Food Integrity Campaign and AUWCL Host “Representing Truth in Agriculture” Conference

Nov. 15, 2019

Compassion Over Killing Executive Director Erica Meier
Compassion Over Killing Executive Director Erica Meier presenting her keynote discussion.

On Friday, Nov. 15, American University Washington College of Law welcomed the Government Accountability Project’s Food Integrity Campaign (FIC) for its 10th annual conference, “Representing Truth in Agriculture.”

The day-long event—co-sponsored the Program on Environmental and Energy Law, AUWCL’s Animal Law Society, and the Environmental Law Institute—featured influential panelists and speakers discussing food integrity issues such as environmental impacts and climate change, worker rights, food safety, public health, animal welfare, and whistleblower rights.

AUWCL and the Government Accountability Project (GAP) has a long and rich history of association and collaboration said Vice Dean Susan Carle, who along with GAP Executive Director and CEO Louis Clark ’77 and GAP Director of Public Health and FIC creator Amanda Hitt, welcomed attendees. A number of AUWCL faculty, including Carle, serve or have served as board members for the organization.

“Thirty-two years ago, when we launched the representation of whistleblowers, our first clients were in the food safety arena. We represented whistleblowers about food, about sulfates in milk, about the salmonella, about mad cow,” Clark said. “With the vision of Amanda Hitt, we needed to go broader than that. We needed to do more than talk about safety.

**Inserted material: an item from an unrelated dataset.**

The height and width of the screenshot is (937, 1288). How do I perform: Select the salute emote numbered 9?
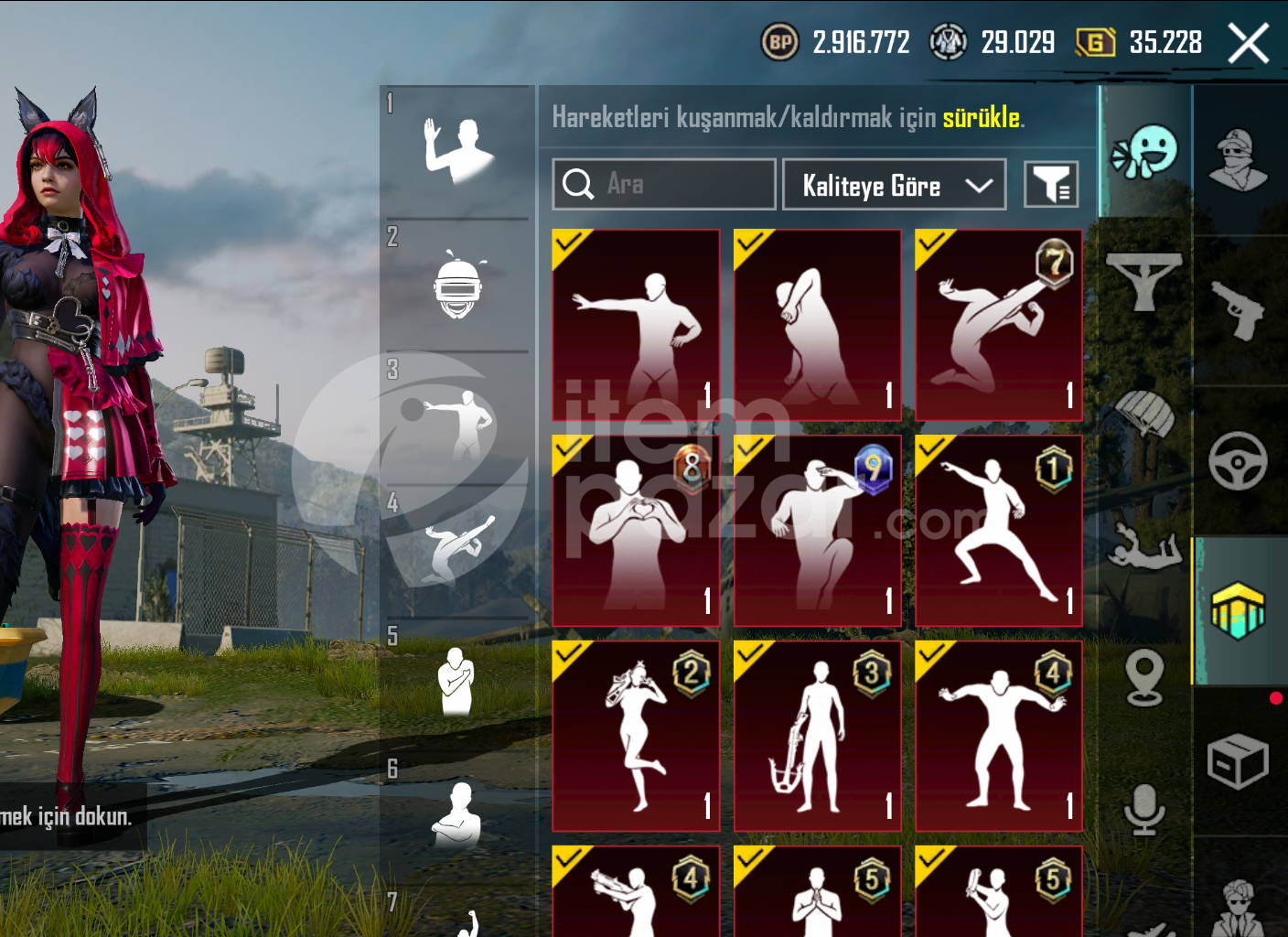817,531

We needed to also talk about the integrity of the food—to talk about the laborers, the farmers, the plant workers and their injuries.”

The conference featured five unique panel discussions: “Legal Impediments to Fighting Factory Farms,” “Food and Climate Change,” “Underrepresented Truth,” “Growing Resistance,” and “Fast Food.”

Dr. James Keen
Dr. James Keen

Keynote speaker Dr. James Keen, veterinarian and farm animal welfare whistleblower, discussed his industrial livestock production research at the University of Nebraska and the USDA’s Meat Animal Research Center (MARC), which ultimately led him to blow the whistle on animal abuses at the center. Many of the costly and failed research projects conducted dealt with genetic mutations that would produce a larger number of cows or cows with increased muscle growth, he said.

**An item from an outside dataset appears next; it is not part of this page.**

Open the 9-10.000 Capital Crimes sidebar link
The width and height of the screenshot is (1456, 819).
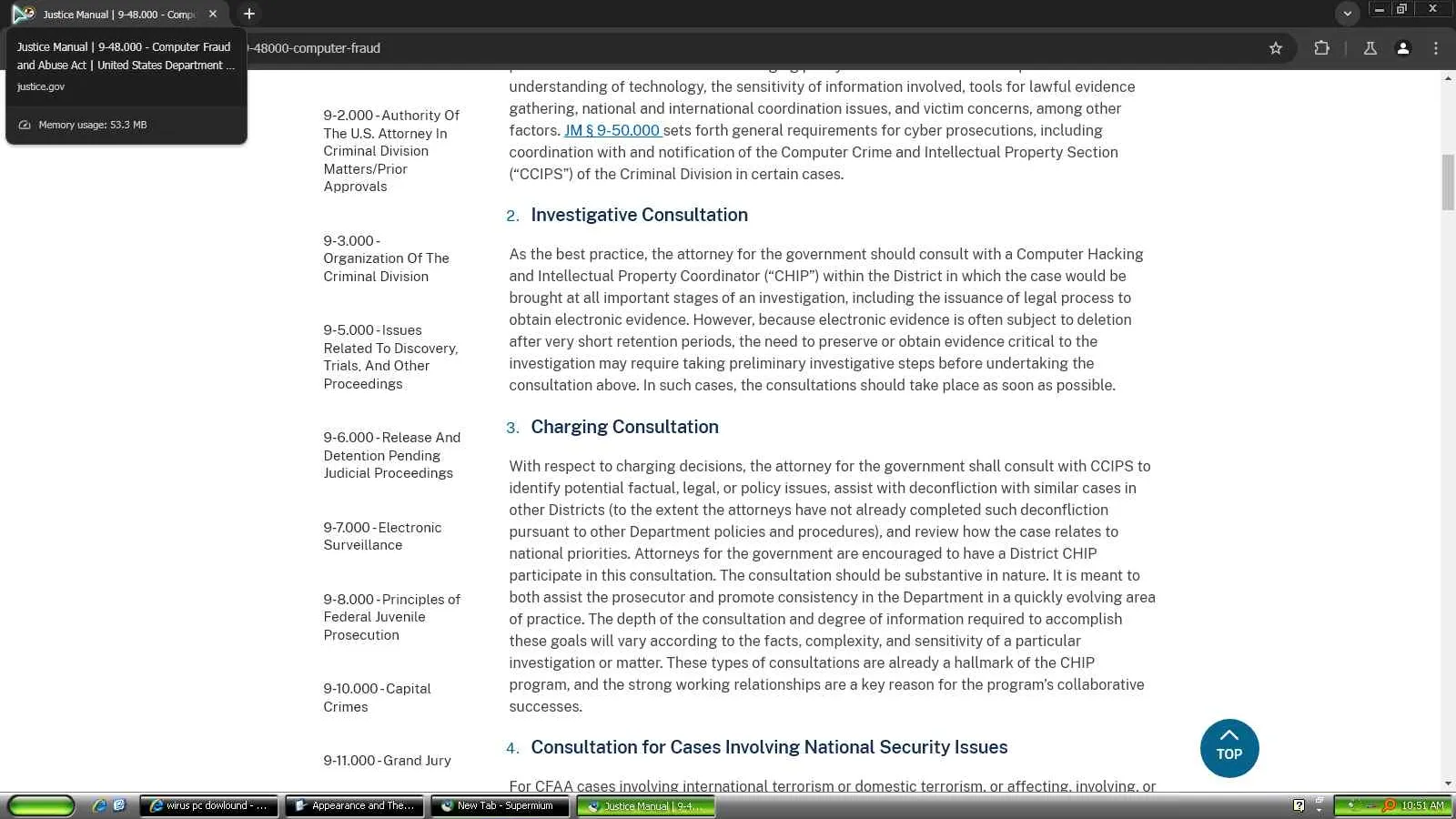tap(377, 697)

“One of the questions thrown at me after I whistleblew is, why did you wait so long?” Keen said. “I didn’t see anything wrong with the system because I was a part of it. But I had this slow conversion process—for many reasons, and animal welfare is part of it. It took me about eight to 10 years before I saw the world with a different lens.”

Compassion Over Killing Executive Director Erica Meier served as the conference’s second keynote speaker, and said their “shared mission is to disrupt the status quo of a destructive animal agribusiness system that exploits everything and everyone in its path,” citing the exploitation of farm workers, rural communities, the environment, and the planet.

“Agribusiness also exploits consumers, by denying us the truth. They’re not only feeding us lies, they’re often feeding us food that is unsafe,” Meier said. “If we want to be the change that we wish to see, we need to shine a bright light on these hidden truths, and fight for justice on all fronts.”